Our lab has recently created and validated a novel PA CSOM animal model with bioluminescent strains of PA allowing real time tracking of disease. It mimics the human condition by persisting beyond six months, is recalcitrant to topical fluoroquinolone therapy, and leads to hair cell death (i.e. hearing loss) over time. Using our unique model of PA CSOM, we are now able to test novel therapeutics for CSOM. Consequently, we have created an anionic hydrophilically functionalized gold nanocluster covalently conjugated with cell penetrating peptide (AuNC@CPP) as an adjuvant for fluoroquinolones. We have shown, in vitro, that co-administration of the AuNC@CPP with ofloxacin completely eliminates persister cells in both stationary phase and biofilms of PA. The exceptional killing ability of AuNC@CPP plus ofloxacin opens up the possibility to develop the first therapeutic that specifically targets PA CSOM.

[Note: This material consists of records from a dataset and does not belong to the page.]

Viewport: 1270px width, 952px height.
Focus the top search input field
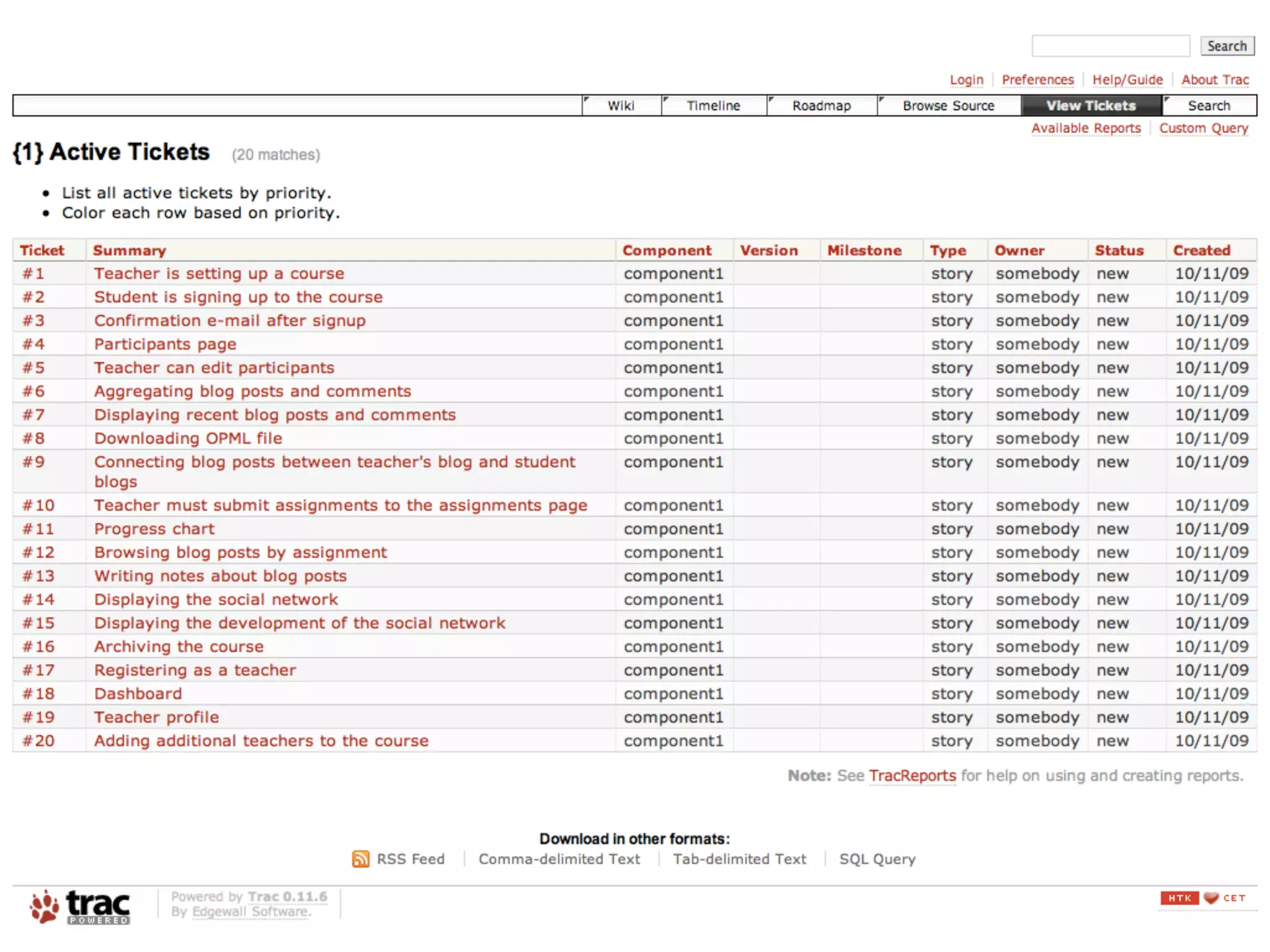(x=1110, y=46)
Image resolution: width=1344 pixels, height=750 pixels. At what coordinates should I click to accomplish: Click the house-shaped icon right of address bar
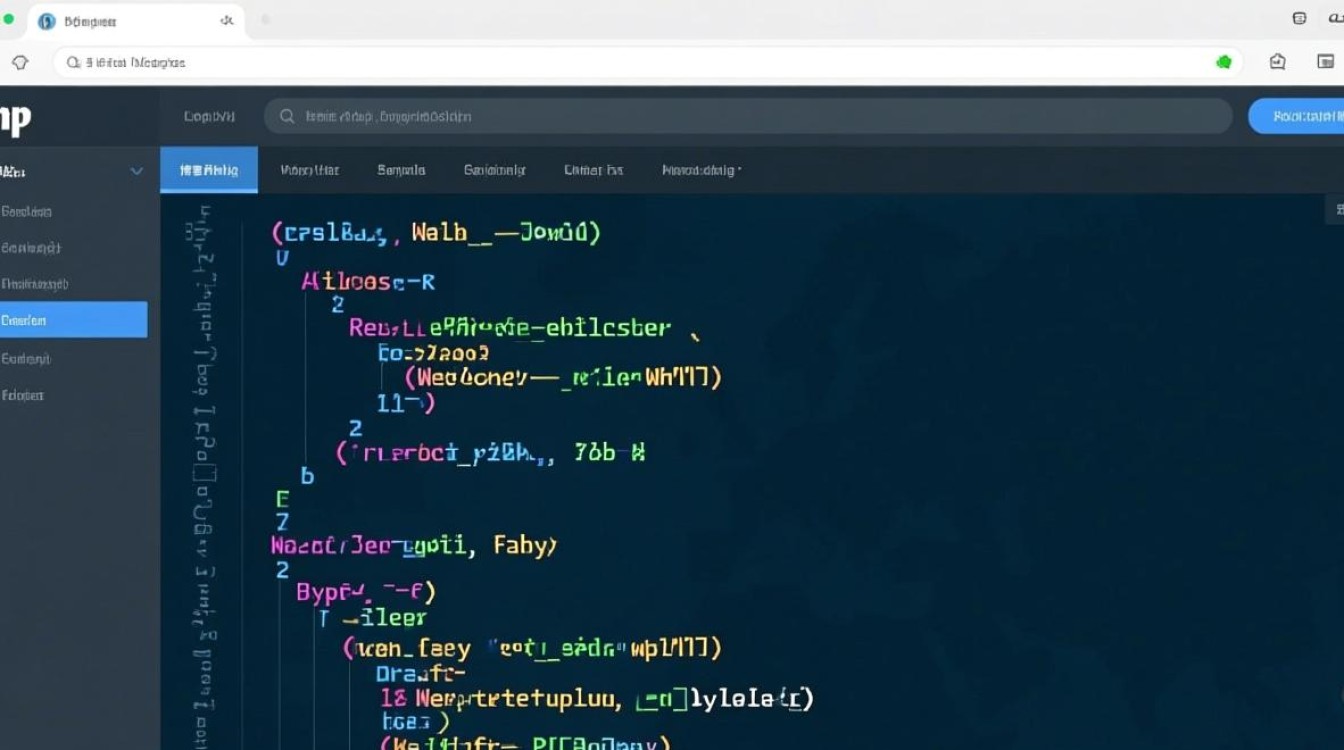click(1277, 62)
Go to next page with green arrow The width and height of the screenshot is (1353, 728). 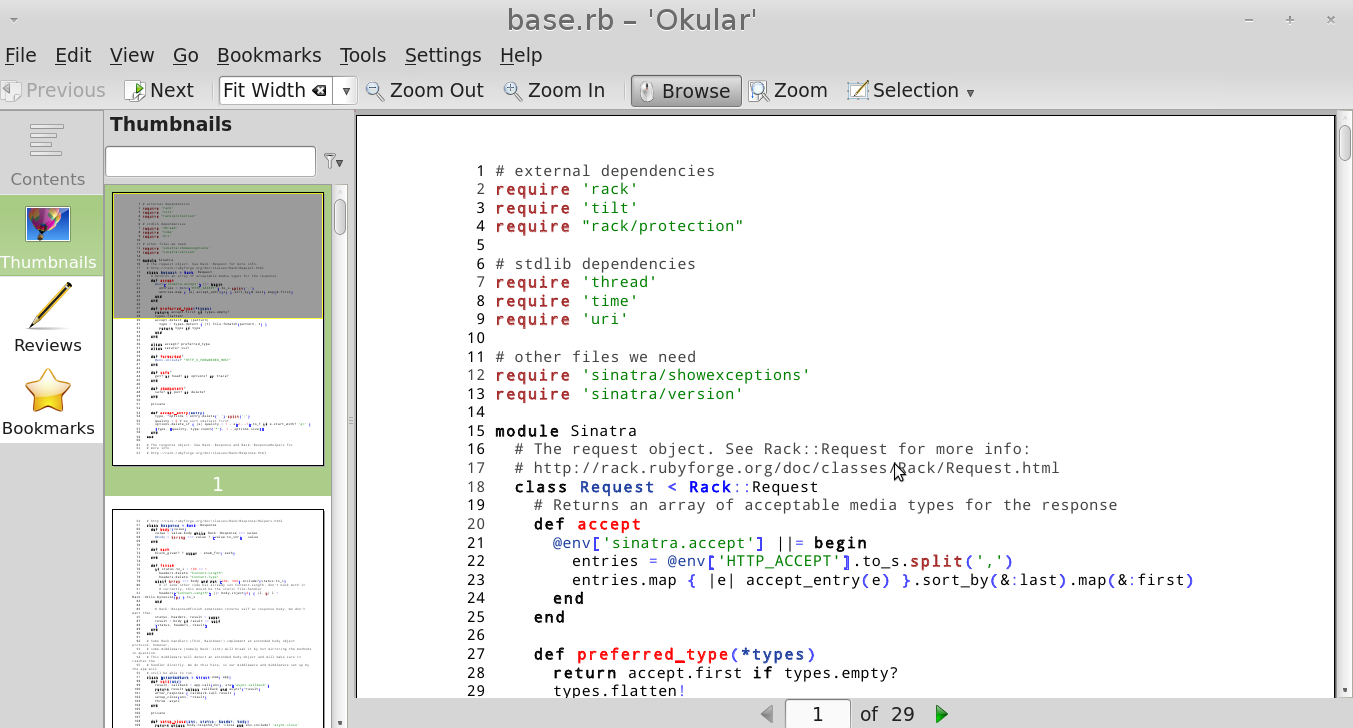tap(941, 714)
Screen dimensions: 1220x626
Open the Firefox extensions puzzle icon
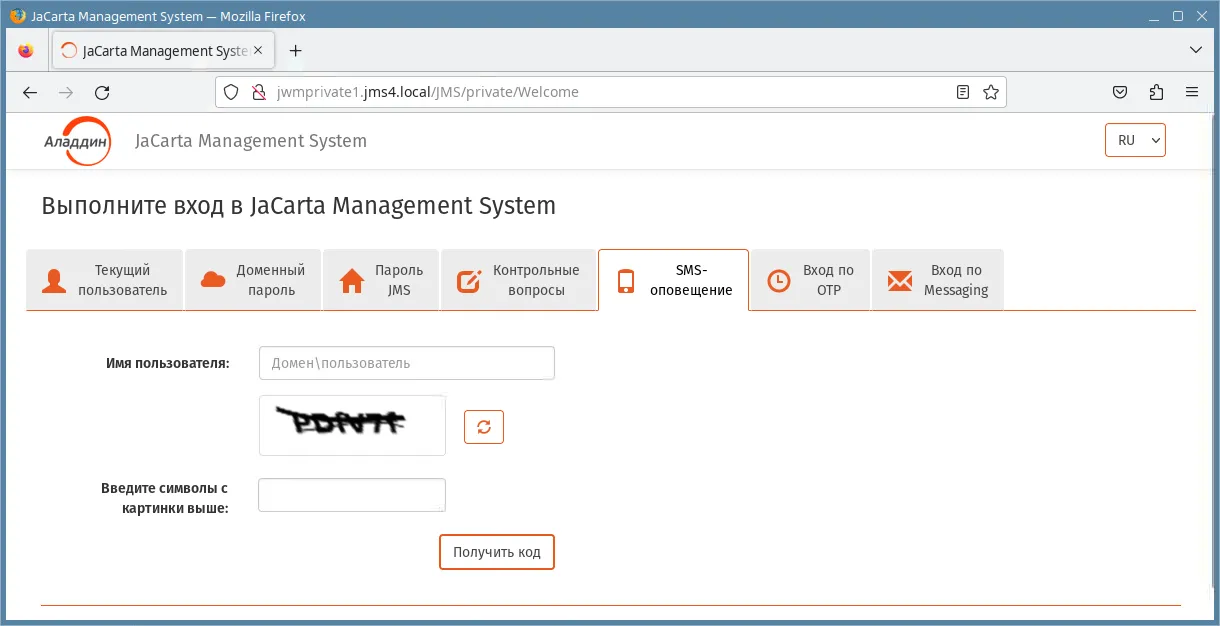(1156, 92)
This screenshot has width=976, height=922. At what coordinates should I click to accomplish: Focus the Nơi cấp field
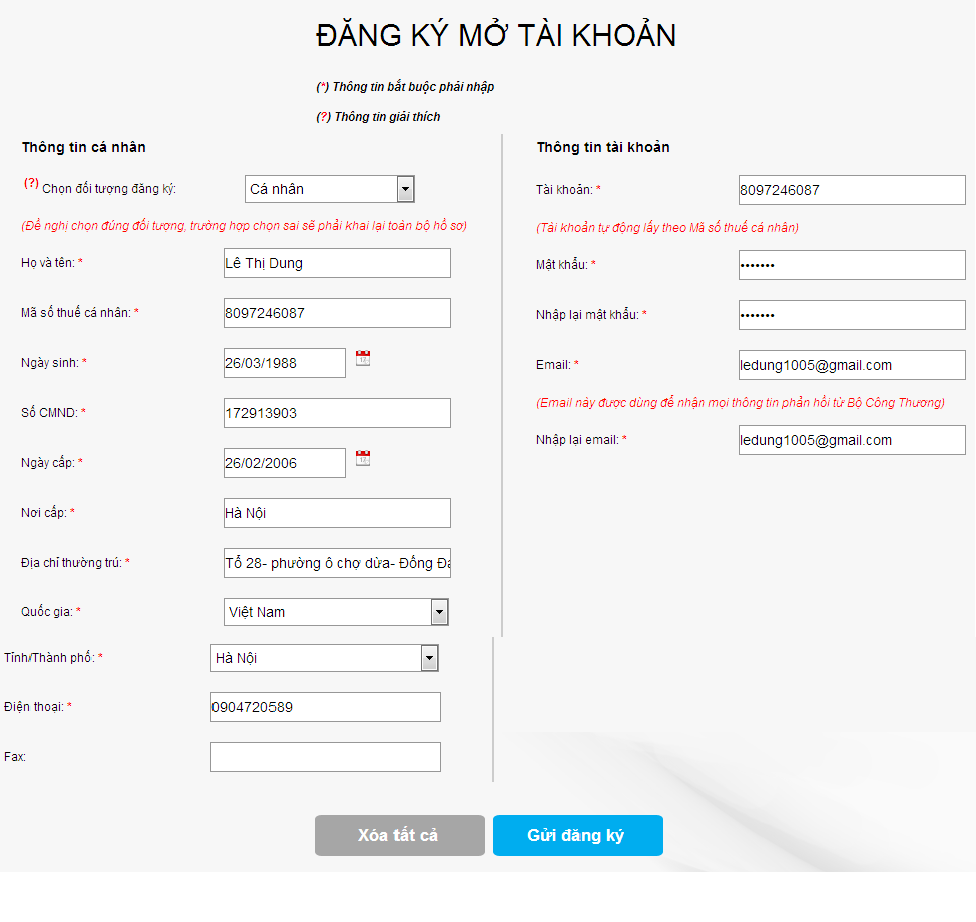337,512
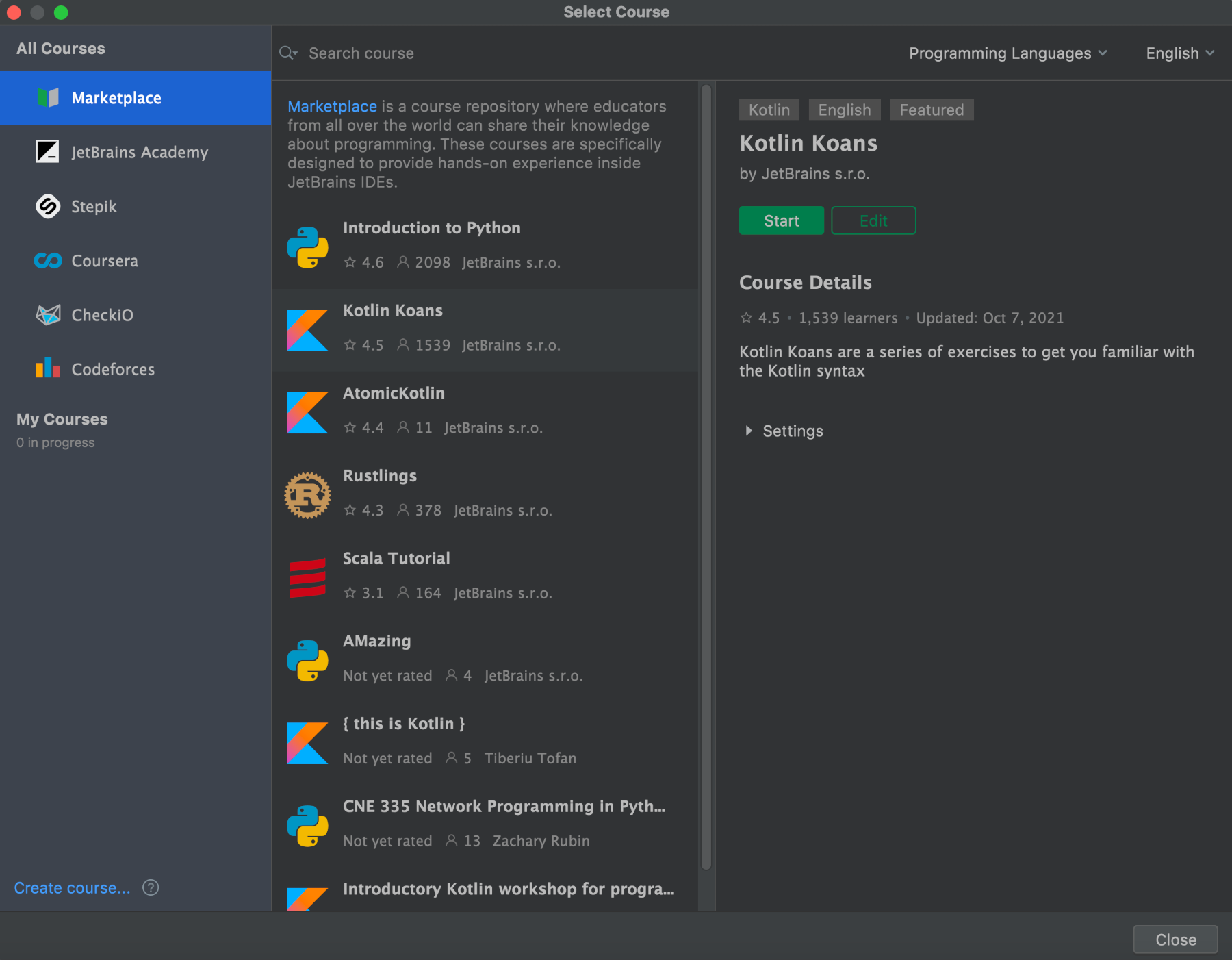Switch to the Marketplace tab
This screenshot has height=960, width=1232.
(x=116, y=97)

We theorize that our AuNC@CPP combined with ofloxacin therapy can eradicate PA CSOM in vivo. Because our preliminary data shows that AuNC@CPP does not increase intracellular ofloxacin concentration, we hypothesize that AuNC@CPP acts as both an enhancer of reactive oxygen species (ROS)-mediated ofloxacin lethality and inhibits bacterial DNA repair. We propose to determine the mechanism(s) behind how AuNC@CPP potentiates ofloxacin lethality of persister cells by measuring intracellular ROS production and evaluating RecA inhibition followed by in vivo studies for efficacy and ototoxicity in comparison to ofloxacin alone. The proposed work will develop the first adjuvant therapy that specifically targets recalcitrant CSOM and lays the foundation for future research of this treatment in other chronic biofilm infections.